According to Yonhap News Agency, SK Innovation said on Aug. 4 that at a board meeting held on the 3rd, the company decided to set up two wholly-owned independent legal persons, "SK Battery" and "SKE&P" (tentatively named), to further enhance the value of the enterprise by deeply ploughing the battery and oil development business.
It is reported that the newly established SK battery will be mainly responsible for medium and large batteries for electric vehicles, battery rental service (BaaS) and energy storage system (ESS), while SKE&P will be responsible for oil development, production and exploration projects, carbon capture and storage (CCS) business.
According to public data, SK Innovation has taken the lead in developing power batteries for medium and large new energy vehicles since 1991, and has launched its battery business worldwide since 2010.
In terms of capacity, SK Innovation has battery production bases in the United States, Hungary, China and South Korea, and the current annual battery production capacity is about 40GWh. Recently, SK Innovation has also significantly raised its production capacity target: to achieve the goals of 2023 85GWh, 2025 200GWh and 2030 500GWh.
On May 21, Ford announced that the company and SK Innovation had signed a joint venture memorandum to jointly form a joint venture company called "BlueOvalSK" in the United States and produce batteries and battery packs locally, Battery Network noted. BlueOvalSK plans to achieve mass production around 2025, producing a total of about 60GWh cells and battery packs each year, with the possibility of capacity expansion.
According to SK Innovation overseas plant construction plan, its second plant in Hungary plans to put into operation in 2022, the third plant will start construction in Q3 this year, and Q3 will start operation in 2024; the factories in Yancheng and Huizhou in China will be put into operation in Q1 this year; the first plant in the United States will be put into operation in Q1 in 2022 and the second plant will be put into operation in Q1 in 2023.
On the performance side, SK Innovation released its financial results for the second quarter of 2021 on August 3rd. Benefiting from the rise in oil prices, petrochemical prices and the improvement in battery sales, SK Innovation's sales in the second quarter reached 11.12 trillion won, an increase of 55.91% over the same period last year, and operating profit reached 506.5 billion won, an increase of 962.8 billion won over the same period last year.

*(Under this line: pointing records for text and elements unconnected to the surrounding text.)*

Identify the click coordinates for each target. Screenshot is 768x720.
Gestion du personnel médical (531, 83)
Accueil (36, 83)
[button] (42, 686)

Judging from the results in the first half of the year, SK innovation sales increased to 20.36 trillion won from 18.17 trillion won in the same period last year, while operating profit turned to a surplus of 1.09 trillion won from a loss of 2.27 trillion won in the same period last year. It is also the first time since 2018 that the operating profit of SK Innovation in the first half has exceeded 1 trillion won.
Battery Network learned that in the battery business, due to the expansion of sales, the battery business of SK Innovation achieved revenue of 630.2 billion won in the second quarter, an increase of about 86 per cent compared with the same period in 2020 (338.2 billion won). After 523.6 billion won in the first quarter, SK's innovative battery business exceeded 500 billion won for two consecutive quarters. In the first half of this year, sales of SK's innovative battery business also exceeded 1 trillion won in the first half of the year, reaching about 1.15 trillion won.
At the same time, due to the increase in sales at the Yancheng plant in China, which began operation this year, the operating loss of SK Innovation's battery business in the second quarter reduced to 97.9 billion won, about 78.8 billion won less than in the first quarter of this year. SK Innovation said its operating loss fell below 100 billion won for the first time in three quarters, increasing the likelihood of improved earnings in SK's innovative battery business in the second half of this year.
In addition, due to the addition and increased sales of the lithium-ion battery separator (LiBS) plant in China, the SK innovative materials business achieved an operating profit of 41.4 billion won, an increase of 9.7 billion won over the previous quarter.
In terms of competitiveness, according to data released by SNE Research, the cumulative installed capacity of electric vehicle batteries worldwide in the first half of this year was 114.1 GWH, a year-on-year increase of 153.7%. Among them, South Korean battery giants-- LG New Energy, Samsung SDI and SK Innovation-- reached 30.9% of the global power battery installed market share in the first half of the year (basically the same as 34.5% in the same period last year), ranking second, fifth and sixth, respectively.
Specifically, in the global ranking of cumulative electric vehicle battery installations in the first half of this year, LG New Energy ranked second in the world with a market share of 24.5 per cent, while Samsung SDI and SK Innovation ranked fifth and sixth with 5.2 per cent market share respectively.
Battery network believes that SK innovation intends to spin off the battery business, perhaps to prepare for the change of business independent IPO. At present, LG New Energy, a chemical spin-off from LG, has officially launched the listing process, with a valuation of 100 trillion won (about 573.3 billion yuan), which is expected to set a new record for South Korea's largest IPO.
It is reported that LG New Energy applied to the Korean Stock Exchange for a preliminary review of the listing of the securities market on June 8 and is expected to go public in the third quarter of this year, raising more than 10 trillion won (about 57.3 billion yuan).